(Task requirements): Which of the lines below include "height"? Each one should be copied out.

= = = = = = =

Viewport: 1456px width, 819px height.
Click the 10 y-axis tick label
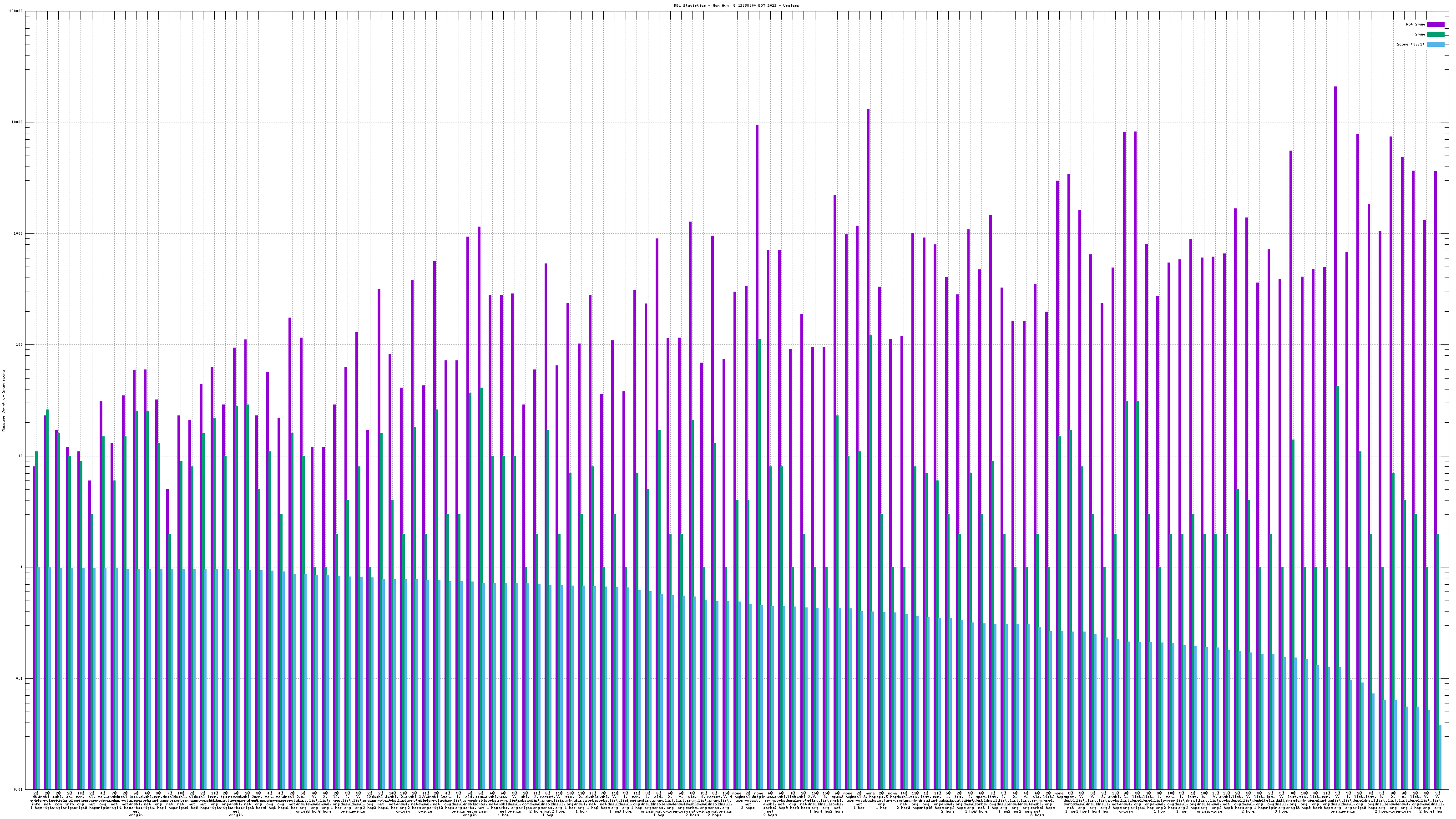(x=21, y=456)
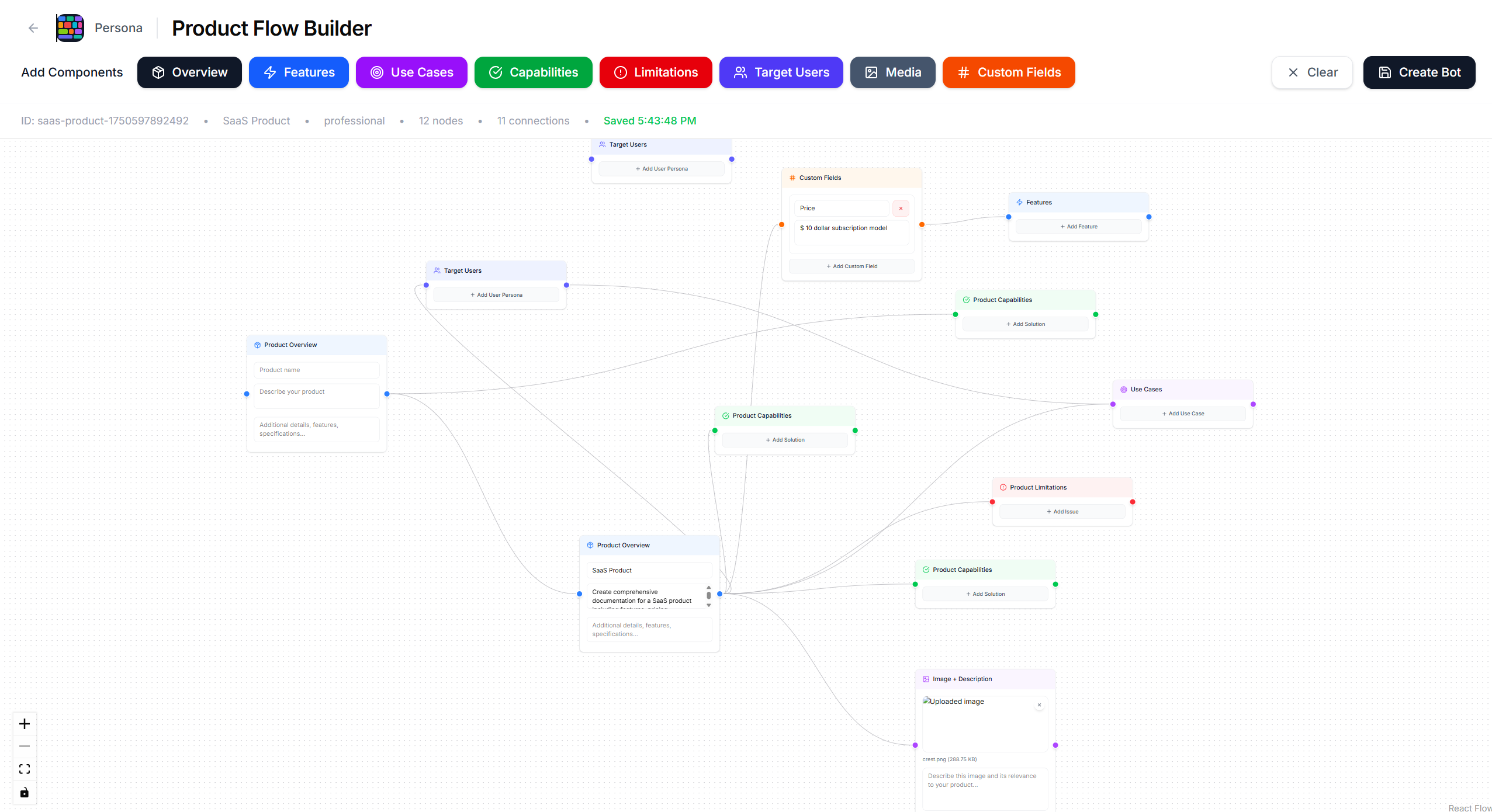Click the Create Bot button

coord(1418,72)
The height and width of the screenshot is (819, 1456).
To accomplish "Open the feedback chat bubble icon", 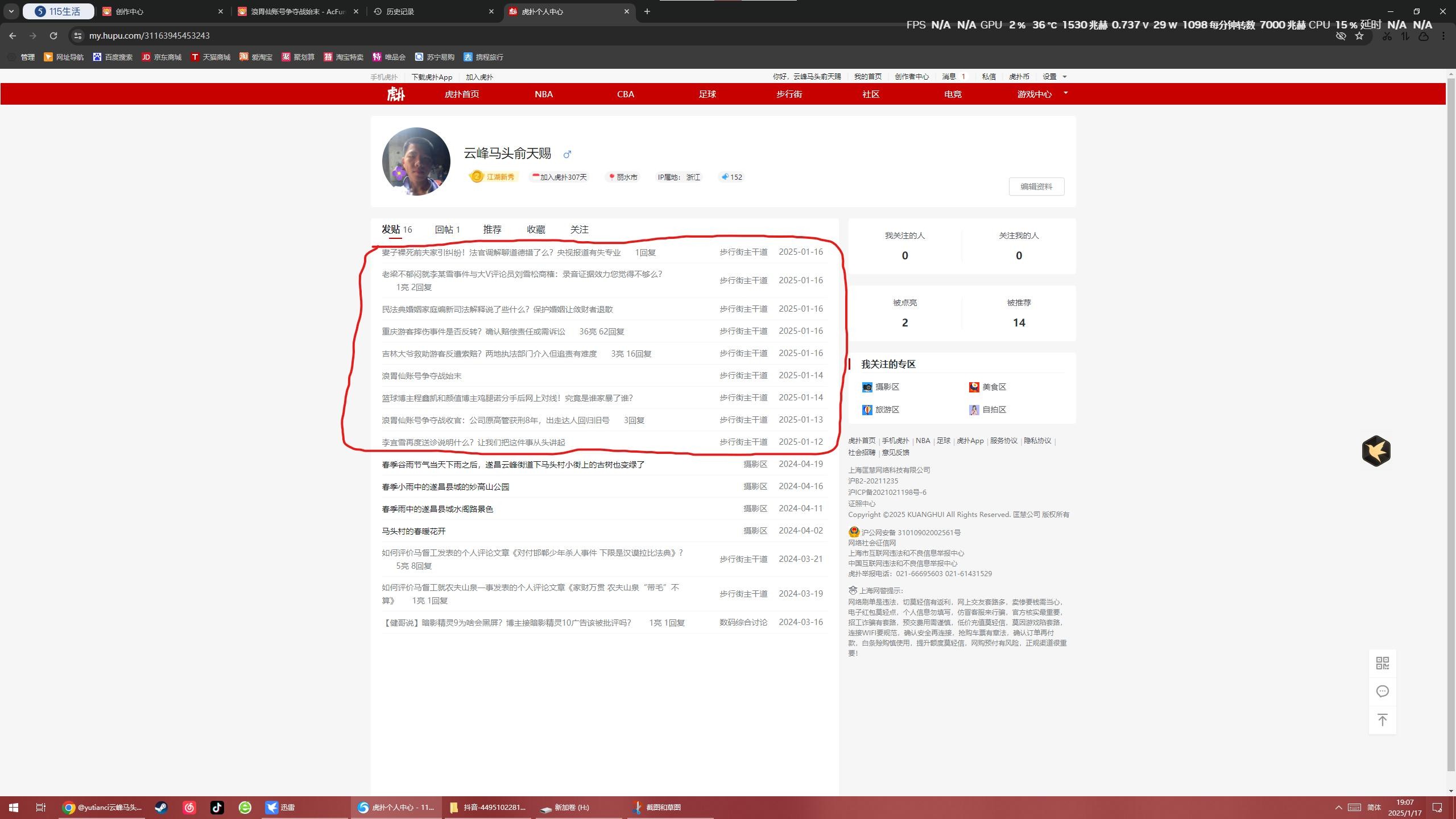I will [x=1382, y=692].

= = = = = = =

(Answer to this problem):
Viewport: 1456px width, 819px height.
The height and width of the screenshot is (819, 1456).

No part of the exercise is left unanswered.